REQUIRED ACTION
What is needed is an exact copy of the lines in the listing below, from the one with "Screen dimensions: 815x438" up to and including the one with "Switch to the fourth", with no other lines.

═══ TASK DATA

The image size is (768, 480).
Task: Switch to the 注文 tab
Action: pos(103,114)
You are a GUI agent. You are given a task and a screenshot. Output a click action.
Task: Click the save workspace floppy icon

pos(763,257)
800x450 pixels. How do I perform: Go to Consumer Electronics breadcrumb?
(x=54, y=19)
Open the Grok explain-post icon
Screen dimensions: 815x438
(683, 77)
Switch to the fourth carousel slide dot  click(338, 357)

══════
═══ TASK DATA

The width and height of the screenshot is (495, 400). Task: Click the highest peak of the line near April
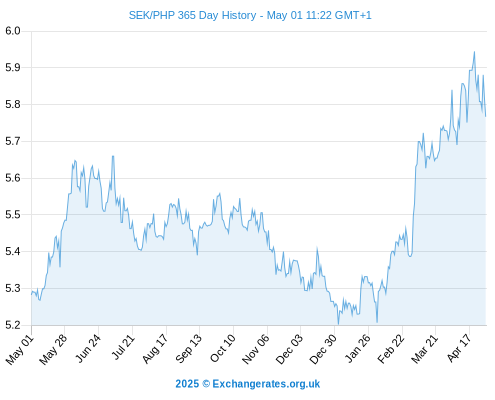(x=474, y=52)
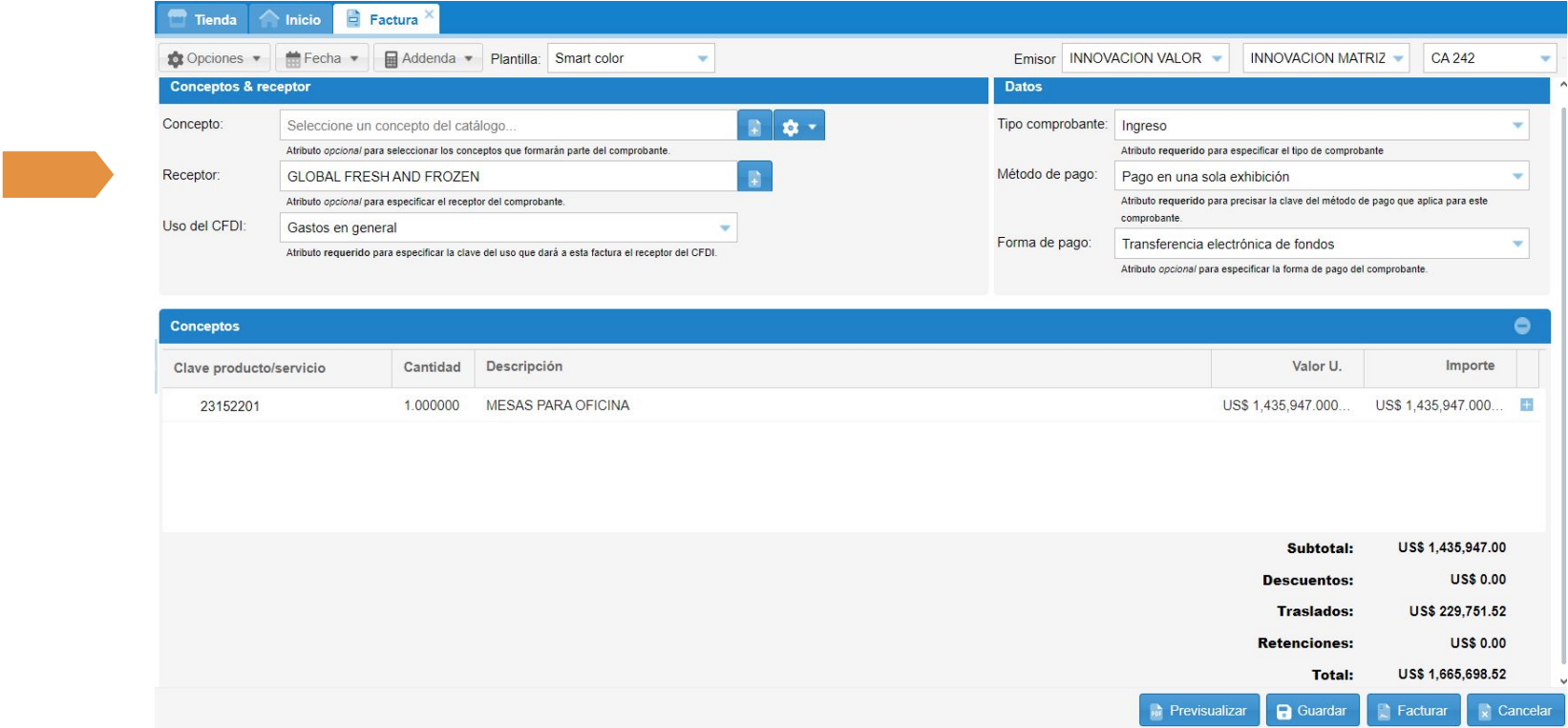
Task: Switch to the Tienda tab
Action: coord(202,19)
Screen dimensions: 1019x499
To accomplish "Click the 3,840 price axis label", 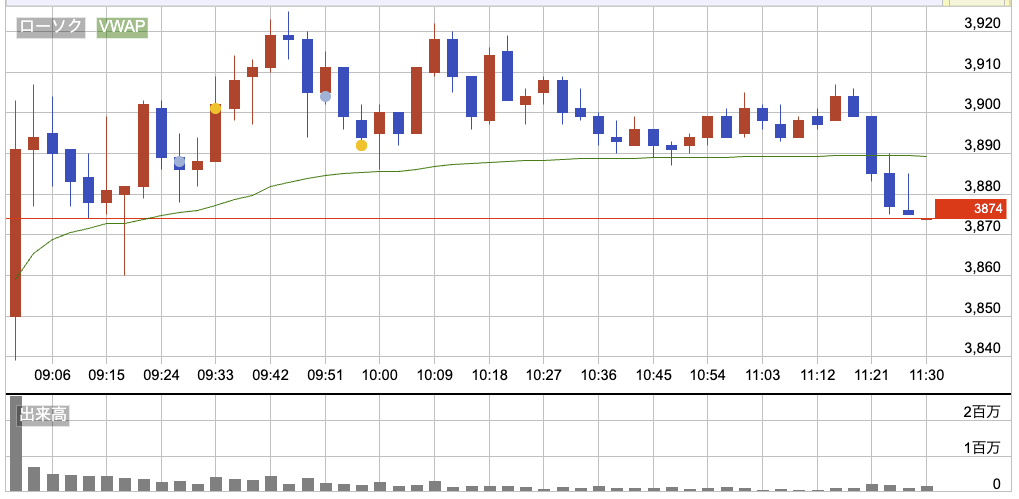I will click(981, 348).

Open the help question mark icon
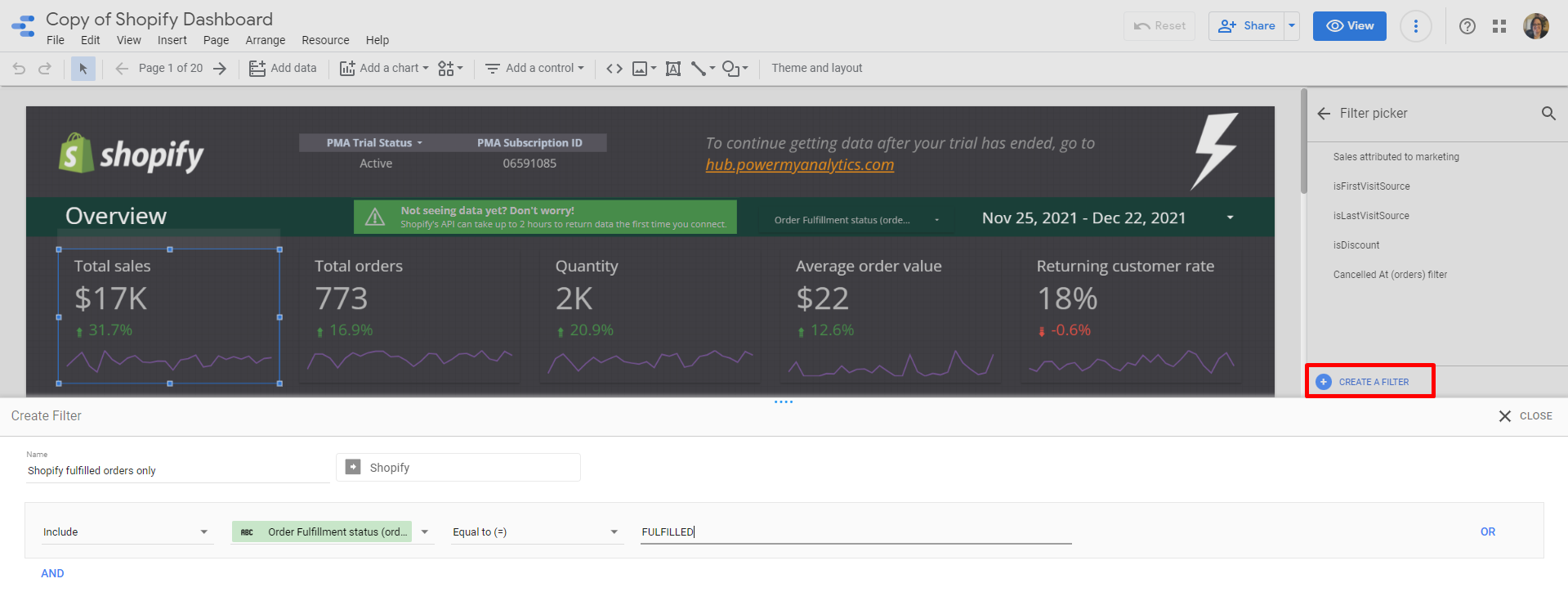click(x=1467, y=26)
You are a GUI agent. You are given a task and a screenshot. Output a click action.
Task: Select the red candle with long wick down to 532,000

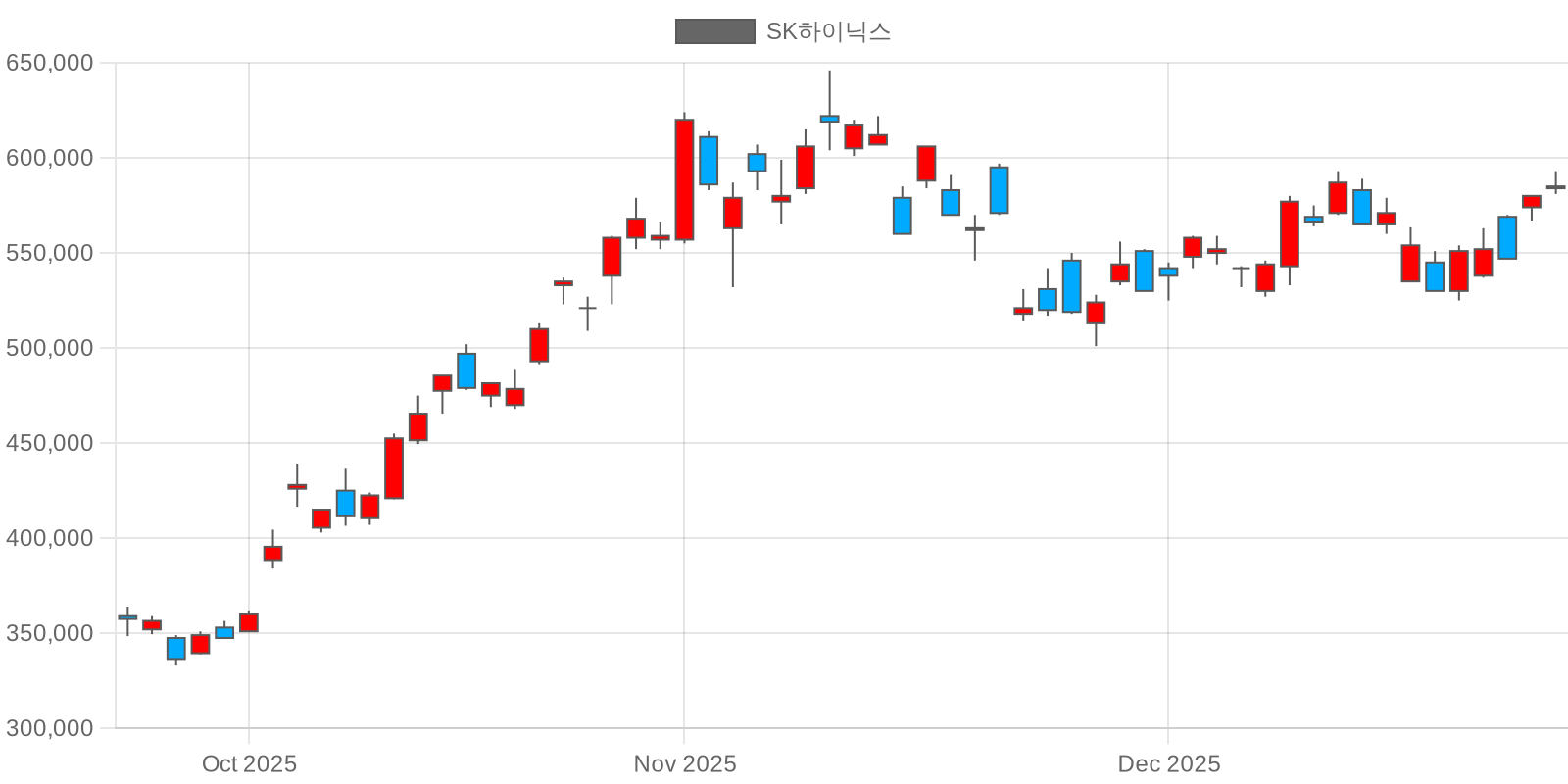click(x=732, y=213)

══════
═══ TASK DATA

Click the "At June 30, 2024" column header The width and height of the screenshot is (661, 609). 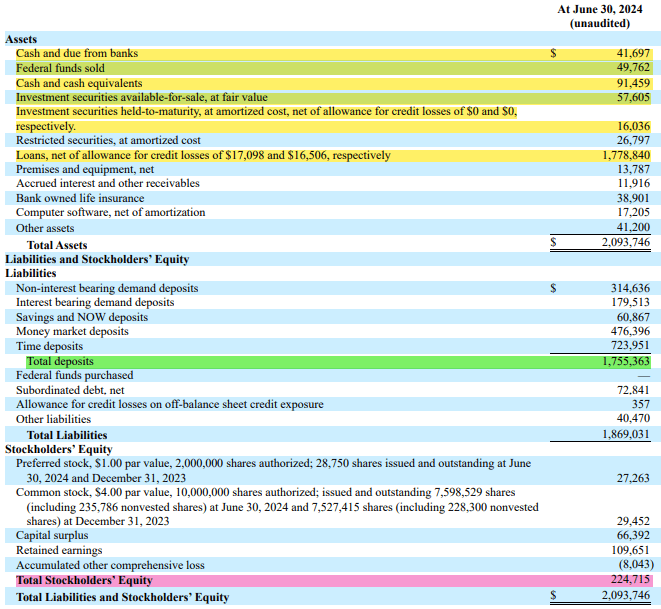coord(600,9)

══════

REPLY TO THE TASK
Screen dimensions: 815x438
(683, 77)
Switch to the fourth carousel slide dot  click(338, 357)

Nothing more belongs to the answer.